Member of the Legislative Yuan
- In office 1 February 1999 – 31 January 2005
- Constituency: Republic of China

Member of the Taipei City Council
- In office 25 December 1977 – 25 December 1998

Personal details
- Born: 5 June 1944 (age 81)
- Party: Democratic Progressive Party
- Spouse: Hsueh Ling
- Education: Feng Chia University (BA)

= Chen Sheng-hung =

Taiwanese politician (born 1944)

Chen Sheng-hung (陳勝宏 (Chén Shènghóng); born 5 June 1944) is a Taiwanese politician.

==Education==
Chen graduated from Feng Chia University with a bachelor's degree in international trade.

==Political career==
Chen served on the Taipei City Council from 1977 to 1998. In 1988, he found that seven fellow councillors and six other Taipei City Government employees had accepted bribes from Chiaofu Construction Corporation while the Ronghsing Park development project was ongoing. Legal action resulting from the scandal continued until 2003. David Chou and Chen Chun-yuan were the only former councilors convicted of bribery. Chou subsequently resigned his seat on the Legislative Yuan.

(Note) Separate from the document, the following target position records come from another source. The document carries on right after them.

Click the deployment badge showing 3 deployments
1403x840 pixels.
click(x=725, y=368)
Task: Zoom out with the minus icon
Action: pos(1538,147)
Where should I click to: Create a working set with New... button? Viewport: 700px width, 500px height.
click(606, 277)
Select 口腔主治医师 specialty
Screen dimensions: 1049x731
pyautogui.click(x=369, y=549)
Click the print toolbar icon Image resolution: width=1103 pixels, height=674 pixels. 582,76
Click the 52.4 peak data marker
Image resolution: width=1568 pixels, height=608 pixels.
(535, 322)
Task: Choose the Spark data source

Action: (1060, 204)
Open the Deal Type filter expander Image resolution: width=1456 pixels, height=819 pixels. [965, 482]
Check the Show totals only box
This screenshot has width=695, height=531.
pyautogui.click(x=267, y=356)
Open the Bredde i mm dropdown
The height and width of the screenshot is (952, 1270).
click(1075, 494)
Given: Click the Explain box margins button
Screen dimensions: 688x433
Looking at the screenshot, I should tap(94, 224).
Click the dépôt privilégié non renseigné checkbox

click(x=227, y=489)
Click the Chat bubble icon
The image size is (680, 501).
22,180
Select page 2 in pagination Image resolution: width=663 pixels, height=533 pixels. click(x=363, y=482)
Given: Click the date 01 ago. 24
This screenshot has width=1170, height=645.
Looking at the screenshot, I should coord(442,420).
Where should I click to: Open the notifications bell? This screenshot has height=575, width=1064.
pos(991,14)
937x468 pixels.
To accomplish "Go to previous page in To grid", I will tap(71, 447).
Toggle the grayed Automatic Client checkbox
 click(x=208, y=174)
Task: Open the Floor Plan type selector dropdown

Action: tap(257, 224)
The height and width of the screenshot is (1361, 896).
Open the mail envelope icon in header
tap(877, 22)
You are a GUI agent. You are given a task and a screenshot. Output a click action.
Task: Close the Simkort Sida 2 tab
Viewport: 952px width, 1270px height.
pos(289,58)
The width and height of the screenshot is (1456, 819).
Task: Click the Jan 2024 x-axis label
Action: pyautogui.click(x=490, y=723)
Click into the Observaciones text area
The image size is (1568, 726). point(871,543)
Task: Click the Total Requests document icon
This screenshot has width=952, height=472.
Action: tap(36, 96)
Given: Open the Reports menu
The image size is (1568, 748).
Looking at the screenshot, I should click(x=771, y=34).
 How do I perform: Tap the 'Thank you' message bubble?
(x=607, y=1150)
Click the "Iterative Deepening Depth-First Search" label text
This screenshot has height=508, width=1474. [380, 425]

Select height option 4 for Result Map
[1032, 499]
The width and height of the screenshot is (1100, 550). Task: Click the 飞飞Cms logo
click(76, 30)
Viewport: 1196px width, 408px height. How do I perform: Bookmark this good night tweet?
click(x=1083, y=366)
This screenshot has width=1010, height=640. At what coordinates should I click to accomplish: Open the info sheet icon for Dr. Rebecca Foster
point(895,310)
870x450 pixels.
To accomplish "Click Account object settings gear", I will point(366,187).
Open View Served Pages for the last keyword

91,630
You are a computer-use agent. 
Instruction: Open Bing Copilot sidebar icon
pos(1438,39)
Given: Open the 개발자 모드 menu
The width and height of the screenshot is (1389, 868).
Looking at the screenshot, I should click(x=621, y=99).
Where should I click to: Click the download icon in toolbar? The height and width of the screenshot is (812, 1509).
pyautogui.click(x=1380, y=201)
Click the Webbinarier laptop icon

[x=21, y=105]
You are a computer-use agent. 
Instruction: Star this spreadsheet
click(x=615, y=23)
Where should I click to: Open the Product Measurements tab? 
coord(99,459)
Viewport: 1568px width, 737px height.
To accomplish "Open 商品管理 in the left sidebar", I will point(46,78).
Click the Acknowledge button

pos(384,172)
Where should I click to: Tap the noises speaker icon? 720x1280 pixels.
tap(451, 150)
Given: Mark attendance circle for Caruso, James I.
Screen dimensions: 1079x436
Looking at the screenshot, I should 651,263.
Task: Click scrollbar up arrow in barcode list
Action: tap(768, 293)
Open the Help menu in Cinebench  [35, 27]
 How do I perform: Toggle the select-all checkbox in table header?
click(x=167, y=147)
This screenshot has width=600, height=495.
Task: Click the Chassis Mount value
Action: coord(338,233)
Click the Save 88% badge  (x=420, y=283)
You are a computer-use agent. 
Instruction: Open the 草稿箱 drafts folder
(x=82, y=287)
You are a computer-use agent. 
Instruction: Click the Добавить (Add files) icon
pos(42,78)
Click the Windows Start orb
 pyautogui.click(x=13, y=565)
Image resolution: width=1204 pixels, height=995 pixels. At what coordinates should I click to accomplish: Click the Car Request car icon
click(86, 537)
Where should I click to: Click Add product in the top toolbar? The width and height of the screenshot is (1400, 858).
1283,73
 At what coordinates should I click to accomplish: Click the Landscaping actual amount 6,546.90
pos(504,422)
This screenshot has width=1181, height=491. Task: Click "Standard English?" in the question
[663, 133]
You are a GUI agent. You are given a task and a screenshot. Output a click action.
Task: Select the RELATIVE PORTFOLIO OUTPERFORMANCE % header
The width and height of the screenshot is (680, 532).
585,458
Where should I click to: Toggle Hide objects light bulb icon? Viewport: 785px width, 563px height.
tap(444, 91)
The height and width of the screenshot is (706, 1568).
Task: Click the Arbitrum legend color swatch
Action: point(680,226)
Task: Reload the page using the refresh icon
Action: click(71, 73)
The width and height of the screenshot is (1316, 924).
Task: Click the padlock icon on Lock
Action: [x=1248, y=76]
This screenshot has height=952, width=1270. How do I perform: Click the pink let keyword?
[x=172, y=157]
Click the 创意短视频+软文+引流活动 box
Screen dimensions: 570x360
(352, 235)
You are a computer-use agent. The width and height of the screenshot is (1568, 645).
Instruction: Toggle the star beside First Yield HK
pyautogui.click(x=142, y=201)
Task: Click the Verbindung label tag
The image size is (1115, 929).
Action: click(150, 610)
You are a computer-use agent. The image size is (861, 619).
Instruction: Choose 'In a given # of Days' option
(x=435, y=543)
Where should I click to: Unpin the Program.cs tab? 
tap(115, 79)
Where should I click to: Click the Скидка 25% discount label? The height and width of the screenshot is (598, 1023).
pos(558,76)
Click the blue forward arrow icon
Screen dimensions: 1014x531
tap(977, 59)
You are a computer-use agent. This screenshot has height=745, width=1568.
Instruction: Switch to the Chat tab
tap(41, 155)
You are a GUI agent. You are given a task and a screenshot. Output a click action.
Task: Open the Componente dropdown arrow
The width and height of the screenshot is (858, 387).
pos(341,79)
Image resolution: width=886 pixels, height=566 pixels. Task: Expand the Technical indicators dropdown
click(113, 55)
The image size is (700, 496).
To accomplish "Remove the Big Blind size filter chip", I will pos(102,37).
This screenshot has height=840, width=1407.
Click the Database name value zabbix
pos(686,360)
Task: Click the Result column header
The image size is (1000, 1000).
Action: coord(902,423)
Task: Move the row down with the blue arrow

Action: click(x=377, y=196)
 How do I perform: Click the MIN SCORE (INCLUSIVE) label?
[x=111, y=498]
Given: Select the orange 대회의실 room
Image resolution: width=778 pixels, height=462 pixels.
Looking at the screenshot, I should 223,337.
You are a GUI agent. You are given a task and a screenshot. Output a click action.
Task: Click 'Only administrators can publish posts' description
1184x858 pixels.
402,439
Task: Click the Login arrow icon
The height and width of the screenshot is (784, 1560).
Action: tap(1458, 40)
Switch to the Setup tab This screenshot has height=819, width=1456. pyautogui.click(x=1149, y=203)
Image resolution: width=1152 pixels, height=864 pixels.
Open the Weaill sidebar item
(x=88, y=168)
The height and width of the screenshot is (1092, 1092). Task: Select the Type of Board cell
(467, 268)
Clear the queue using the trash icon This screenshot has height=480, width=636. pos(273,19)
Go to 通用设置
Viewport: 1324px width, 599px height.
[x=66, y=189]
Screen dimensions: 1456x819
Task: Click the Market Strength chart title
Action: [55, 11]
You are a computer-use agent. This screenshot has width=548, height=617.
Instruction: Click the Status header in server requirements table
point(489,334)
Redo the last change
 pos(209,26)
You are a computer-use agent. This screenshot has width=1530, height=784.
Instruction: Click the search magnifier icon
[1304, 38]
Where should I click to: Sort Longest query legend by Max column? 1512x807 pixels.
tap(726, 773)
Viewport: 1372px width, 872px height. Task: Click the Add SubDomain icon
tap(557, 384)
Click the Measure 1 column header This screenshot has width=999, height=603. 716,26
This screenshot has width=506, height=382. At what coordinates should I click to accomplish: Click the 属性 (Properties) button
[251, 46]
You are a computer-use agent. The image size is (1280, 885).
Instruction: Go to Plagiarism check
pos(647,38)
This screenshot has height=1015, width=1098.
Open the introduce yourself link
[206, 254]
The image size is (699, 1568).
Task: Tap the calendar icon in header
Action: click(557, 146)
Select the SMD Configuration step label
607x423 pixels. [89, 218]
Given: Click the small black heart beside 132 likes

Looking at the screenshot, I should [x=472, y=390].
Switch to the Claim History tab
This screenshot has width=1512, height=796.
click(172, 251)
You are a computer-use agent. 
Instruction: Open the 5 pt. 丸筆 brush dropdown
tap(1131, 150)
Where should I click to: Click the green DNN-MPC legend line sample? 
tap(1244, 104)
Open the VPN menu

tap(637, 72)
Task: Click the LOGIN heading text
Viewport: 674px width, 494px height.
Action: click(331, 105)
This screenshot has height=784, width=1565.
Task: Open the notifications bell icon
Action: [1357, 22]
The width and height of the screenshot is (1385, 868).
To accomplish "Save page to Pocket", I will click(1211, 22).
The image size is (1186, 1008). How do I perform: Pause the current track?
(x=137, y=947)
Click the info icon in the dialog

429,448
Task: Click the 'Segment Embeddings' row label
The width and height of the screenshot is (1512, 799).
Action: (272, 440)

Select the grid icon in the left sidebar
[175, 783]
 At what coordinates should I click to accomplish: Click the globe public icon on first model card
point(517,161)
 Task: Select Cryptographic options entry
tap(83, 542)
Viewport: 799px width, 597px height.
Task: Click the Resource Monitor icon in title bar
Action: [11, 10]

Chen Sheng-hung was placed on the Democratic Progressive Party's proportional representation ballot in 1998, and won election to the Legislative Yuan. He was reelected via party list in 2001. He was initially uninvolved with the factions of the DPP, but later led his own political faction, known as the Green Alliance, and later the Green Friendship Alliance.

The DPP issued a disciplinary statement against Chen Sheng-hung and Chang Chun-hung in 2003, when Su Hui-chen accused both politicians of accepting bribes from her. In 2004, Su accused Chen's wife Hsueh Ling of buying votes during the DPP primaries held before the 2004 legislative elections. The same allegation against Chen and Hsueh resurfaced in 2006, in the midst of a party leadership contest. The next year, the couple were charged with forgery and issuing fraudulent loans via Sunny Bank. The Shilin District Prosecutors' Office sought nine years imprisonment and a NT$10 million fine each for Chen, Hsueh, and two others. Both Chen and Hsueh were found not guilty in the first trial heard by the Shilin District Court. Upon appeal, the Taiwan High Court ruled in 2012 that Chen was to serve three years and two months in prison. The High Court reduced Chen's prison sentence to thirty months in a ruling issued in April 2018.